Correlation Between Mechema Chemicals and Sun Sea
Can any of the company-specific risk be diversified away by investing in both Mechema Chemicals and Sun Sea at the same time? Although using a correlation coefficient on its own may not help to predict future stock returns, this module helps to understand the diversifiable risk of combining Mechema Chemicals and Sun Sea into the same portfolio, which is an essential part of the fundamental portfolio management process.
By analyzing existing cross correlation between Mechema Chemicals Int and Sun Sea Construction, you can compare the effects of market volatilities on Mechema Chemicals and Sun Sea and check how they will diversify away market risk if combined in the same portfolio for a given time horizon. You can also utilize pair trading strategies of matching a long position in Mechema Chemicals with a short position of Sun Sea. Check out your portfolio center. Please also check ongoing floating volatility patterns of Mechema Chemicals and Sun Sea.

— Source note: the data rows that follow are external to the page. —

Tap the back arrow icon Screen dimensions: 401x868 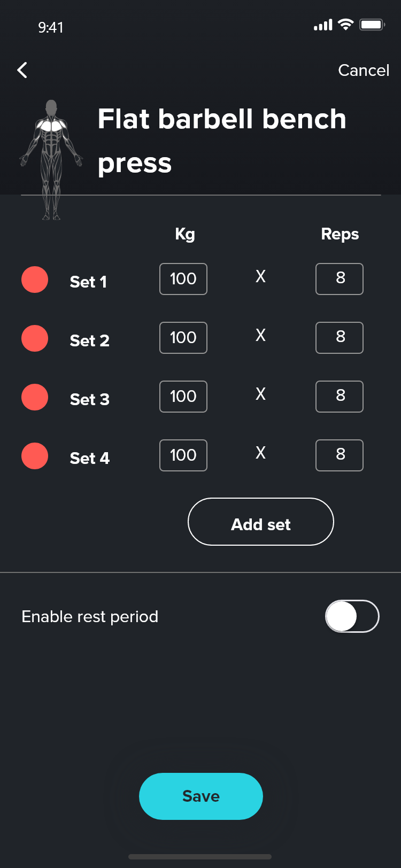22,70
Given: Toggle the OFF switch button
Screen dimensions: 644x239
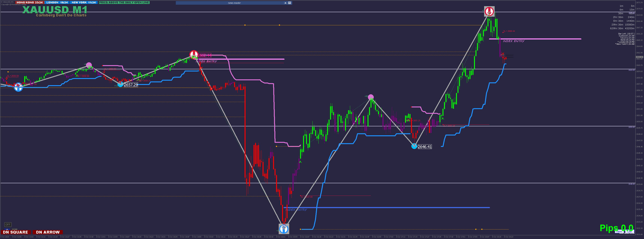Looking at the screenshot, I should (8, 225).
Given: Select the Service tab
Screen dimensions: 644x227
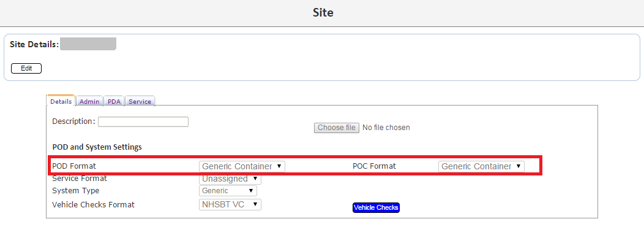Looking at the screenshot, I should pyautogui.click(x=140, y=101).
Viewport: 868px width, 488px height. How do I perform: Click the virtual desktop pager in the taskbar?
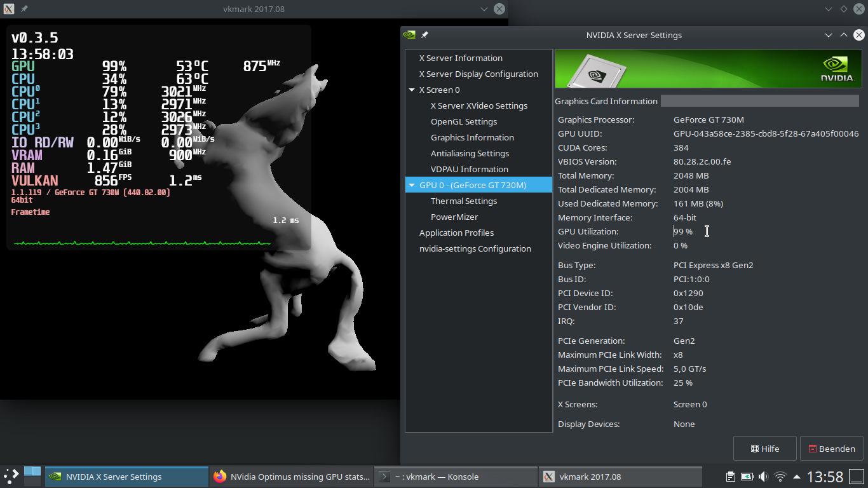pyautogui.click(x=32, y=476)
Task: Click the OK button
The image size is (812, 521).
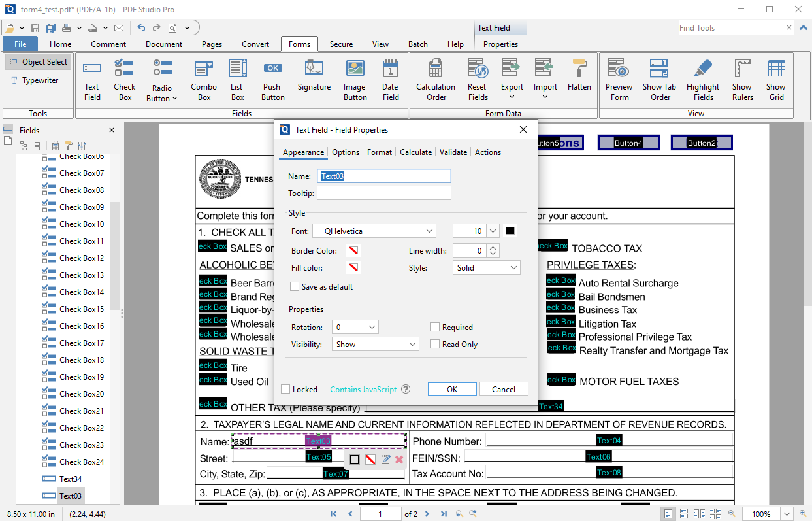Action: pos(452,390)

Diversification Opportunities for Mechema Chemicals and Sun Sea
-0.55 | Correlation Coefficient |
Excellent diversification
The 3 months correlation between Mechema and Sun is -0.55. Overlapping area represents the amount of risk that can be diversified away by holding Mechema Chemicals Int and Sun Sea Construction in the same portfolio, assuming nothing else is changed. The correlation between historical prices or returns on Sun Sea Construction and Mechema Chemicals is a relative statistical measure of the degree to which these equity instruments tend to move together. The correlation coefficient measures the extent to which returns on Mechema Chemicals Int are associated (or correlated) with Sun Sea. Values of the correlation coefficient range from -1 to +1, where. The correlation of zero (0) is possible when the price movement of Sun Sea Construction has no effect on the direction of Mechema Chemicals i.e., Mechema Chemicals and Sun Sea go up and down completely randomly.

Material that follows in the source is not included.